» **Try it**
Please repeat exactly the lines from the one containing "Viewport: 450px width, 456px height." to the end of the entries below, both included, and omit all pictures.

Pixel coordinate grounding data:
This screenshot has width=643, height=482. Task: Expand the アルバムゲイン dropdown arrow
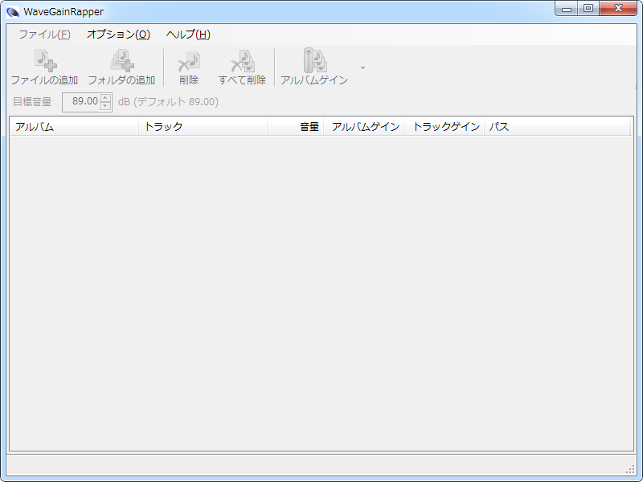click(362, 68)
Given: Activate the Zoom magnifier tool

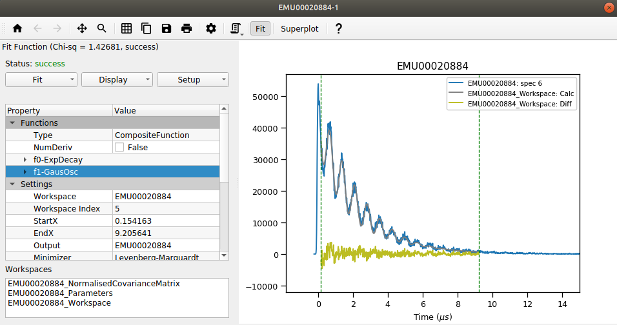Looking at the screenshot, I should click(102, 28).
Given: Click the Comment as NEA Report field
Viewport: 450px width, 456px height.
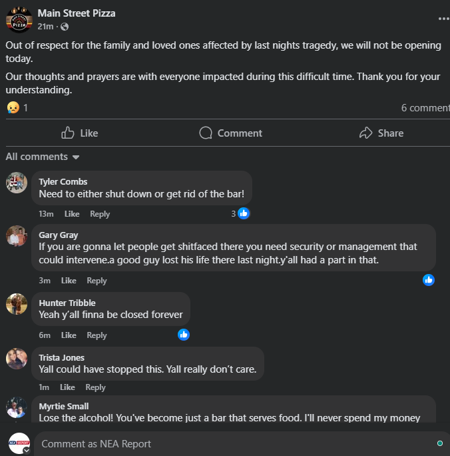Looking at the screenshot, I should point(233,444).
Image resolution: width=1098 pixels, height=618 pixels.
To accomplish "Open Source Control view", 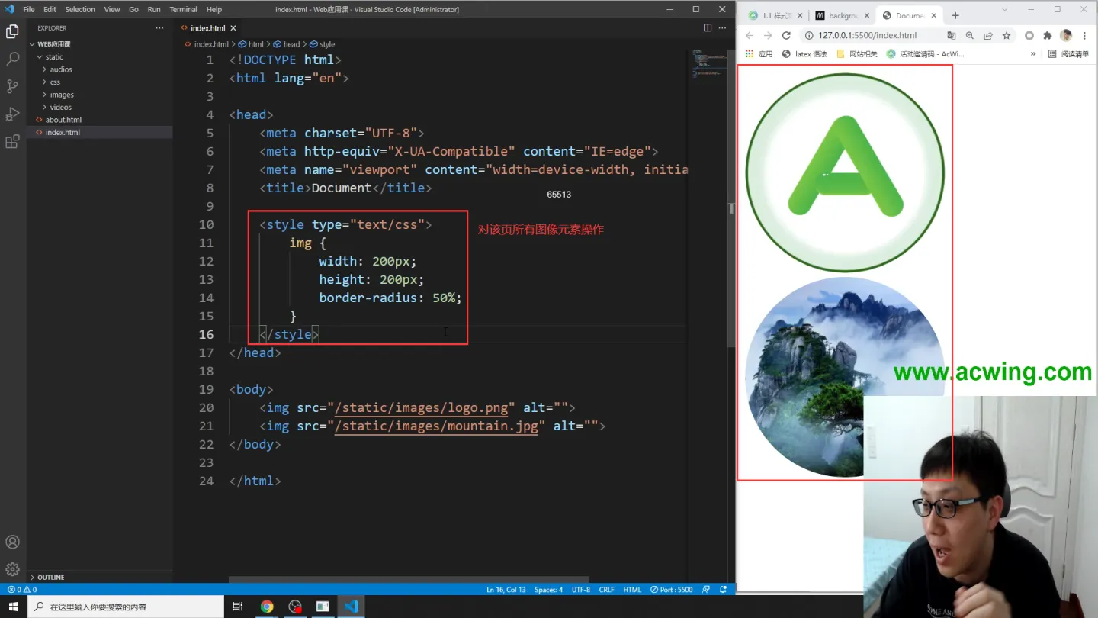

» **Expected answer**
Viewport: 450px width, 456px height.
Looking at the screenshot, I should point(233,444).
Image resolution: width=1098 pixels, height=618 pixels.
To accomplish "Open Source Control view", 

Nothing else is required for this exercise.